Thread: sample size calculations by economists.

Economists, esp in dev and health econ, are increasingly doing sample size calcs. It seems weird to do from an economics of info perspective.

Instead of calculating minimum sample size, we should report minimum detectable effect.
Usual sample size calculation requires calculating:

N = f(CI,study design,minimum detectable effect)

where CI is confidence. But economically this is telling you the cost you must incur (N) for a given level of quality (inputs into f, including MDE).
That has economic value, but is not really how studies are done or items are purchased. Consumers don't say, I have to have a car of this quality, just tell me what to spend. They see a vector of (quality, price) pairs & choose pair that maximizes U s.t. their budget constraint.
Econometricians are consumers of info. They should behave the same way. Should examine (MDE,N) pairs & choose one that is optimal. If we assume the unit price of N is p, then I can get a sequence of costs C associated with qualities MDE: (C(N),MDE).
So why do I say, report MDE's rather than N? The reality is very few of us pay out-of-pocket for studies. (Sometimes we have a grant budget for multiple studies. But my experience has been 1 budget=1 study.) But if I have a fixed budget, then C(N) is fixed, so N is fixed.
What I want to know is MDE = g(CI,design,N).

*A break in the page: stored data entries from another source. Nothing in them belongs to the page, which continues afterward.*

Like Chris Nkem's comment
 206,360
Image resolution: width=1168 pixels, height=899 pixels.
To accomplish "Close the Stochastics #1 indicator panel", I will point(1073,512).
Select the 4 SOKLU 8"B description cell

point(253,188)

BTW, you could say show me the whole set (MDE,CI,design) compatible with affordable N. But anyone going through peer review kinda thinks CI & design are fixed too. ;)
Also, MDE rather than N be the focus. Eg while I prefer a car w heated seats (being from Chicago), a car w/o heated seats has value. Usual sample size calcs seem to suggest if you can't hit N*, don't bother doing the study (or suggests the journal shouldn't publish your results).
Its true people can on the backside manipulate MDE or study goals. But that is not exactly what statisticians really want you to do when they ask you to do sample size calcs. Plus, we shouldn't be ashamed of those tradeoffs. Instead we should be open & ration about them.
I think one benefit of this that we'll get to focus on the social value of being able to detect the MDE, which is underexplored. (A nice study in this vein from @raogautam @HjortJ @dianamoreira_sb & Santini: gautam-rao.com/pdf/HMRS_revis….)
All this said, I can see the value of an economics literature that continues trying to work with

N = f(CI,design,MDE)

It would be great to see the price associated with causal inference (design). The debate over the value of RCTs is an example of this dort of analysis.
Endnotes:
1/This is'nt a novel idea. Logic flows from work on data markets, the economics of sample size. Eg Philipson, Desimone, etc.
2/Seems like this could be a good approach for grant funder to take. Think of it as evaluation evaluation as opposed to impact evaluation.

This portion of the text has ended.